What is the count of lines in the material below that hold "computer"? Answer with only that number.

.....

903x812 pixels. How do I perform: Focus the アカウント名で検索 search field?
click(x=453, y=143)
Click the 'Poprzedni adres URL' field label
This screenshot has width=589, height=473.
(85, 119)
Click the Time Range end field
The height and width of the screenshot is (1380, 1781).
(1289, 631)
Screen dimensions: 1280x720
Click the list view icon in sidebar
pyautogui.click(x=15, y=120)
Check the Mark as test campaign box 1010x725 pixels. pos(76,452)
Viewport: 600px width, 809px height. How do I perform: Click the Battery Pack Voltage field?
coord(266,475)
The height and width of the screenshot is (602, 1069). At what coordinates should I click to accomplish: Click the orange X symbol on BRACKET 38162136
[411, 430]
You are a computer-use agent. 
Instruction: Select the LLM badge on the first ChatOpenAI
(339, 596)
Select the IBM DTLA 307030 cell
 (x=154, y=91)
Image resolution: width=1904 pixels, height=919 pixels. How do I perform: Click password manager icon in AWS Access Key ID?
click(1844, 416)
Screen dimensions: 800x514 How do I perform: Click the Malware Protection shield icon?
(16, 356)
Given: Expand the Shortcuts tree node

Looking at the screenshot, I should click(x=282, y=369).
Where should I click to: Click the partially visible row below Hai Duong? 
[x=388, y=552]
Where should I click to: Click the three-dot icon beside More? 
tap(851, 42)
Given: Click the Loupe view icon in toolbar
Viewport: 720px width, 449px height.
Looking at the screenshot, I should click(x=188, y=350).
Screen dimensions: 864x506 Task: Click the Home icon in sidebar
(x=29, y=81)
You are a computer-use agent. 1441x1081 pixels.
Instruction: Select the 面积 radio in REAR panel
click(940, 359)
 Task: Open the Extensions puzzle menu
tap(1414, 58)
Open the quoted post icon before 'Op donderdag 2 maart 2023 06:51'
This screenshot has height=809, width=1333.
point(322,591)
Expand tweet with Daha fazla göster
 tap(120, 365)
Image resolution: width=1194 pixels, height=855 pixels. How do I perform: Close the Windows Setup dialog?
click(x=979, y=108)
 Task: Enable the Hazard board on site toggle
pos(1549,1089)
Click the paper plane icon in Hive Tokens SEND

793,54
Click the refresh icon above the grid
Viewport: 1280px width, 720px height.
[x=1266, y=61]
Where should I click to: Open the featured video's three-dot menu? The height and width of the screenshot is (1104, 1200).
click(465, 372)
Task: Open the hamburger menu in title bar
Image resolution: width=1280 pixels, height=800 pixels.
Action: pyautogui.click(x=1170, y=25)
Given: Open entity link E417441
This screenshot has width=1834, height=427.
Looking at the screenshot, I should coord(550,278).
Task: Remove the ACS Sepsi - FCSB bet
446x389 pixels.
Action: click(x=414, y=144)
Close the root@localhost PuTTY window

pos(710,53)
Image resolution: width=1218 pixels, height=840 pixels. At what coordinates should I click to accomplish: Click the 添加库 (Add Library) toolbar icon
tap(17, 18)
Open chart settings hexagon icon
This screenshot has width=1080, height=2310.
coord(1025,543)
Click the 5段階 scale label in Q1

.....

* _RESPONSE AREA_
2